[Opening Quoted passage section]

| HN Mirror

Y	Hacker News new \| ask \| show \| jobs

by aurareturn 470 days ago

It's both compute and bandwidth constrained - just like trying to run Crysis on CPU rendering.

A770 has 16GB of RAM. You're shuffling data to the GPU at a rate of 64GB/s, which is magnitudes slower than the internal VRAM of the GPU. Hence, this setup is memory bandwidth constrained.

However, once you want to use it to do anything useful like a longer context size, the CPU compute will be a huge bottleneck for time-to-first-token as well as tokens/s.

Trying to run a model this large, and a thinking one at that, on CPU RAM is a gimmick.

1 comments

refulgentis 470 days ago

Okay, let's stipulate LLMs are compute and bandwidth sensitive (of course!)...

#1, should highlight it up front this time: We are talking about _G_PUs :)

[Closing Quoted passage section]
[Opening Dataset content section]

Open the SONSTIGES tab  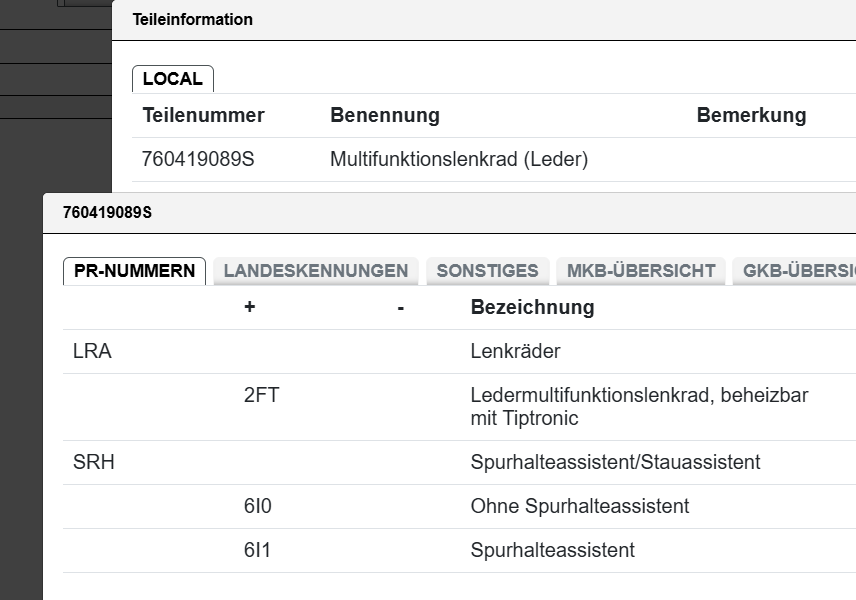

[Closing Dataset content section]

▶ _Problem statement_
Continue the Hacker News exchange about running a large thinking model from CPU RAM alongside an A770 GPU, starting after its last line.

▶ _The answer_
#2 You can't get a single consumer GPU that has enough memory to load a 670B parameter model, there's some magic going on here. It's notable and distinct. This is probably due to FlashMoE, given it's prominence in the link.

TL;Dr: 1) these are Intel _G_PUs, and 2) it is a remarkable distinct achievement to be loading a 670B parameter model on only one to two cards

aurareturn 470 days ago

1) This system mostly uses normal DDR RAM, not GPU VRAM.

2) M3 Ultra can load Deepseek R1 671B Q4.

Using a very large LLM across the CPU and GPU is not new. It's been done since the beginning of local LLMs.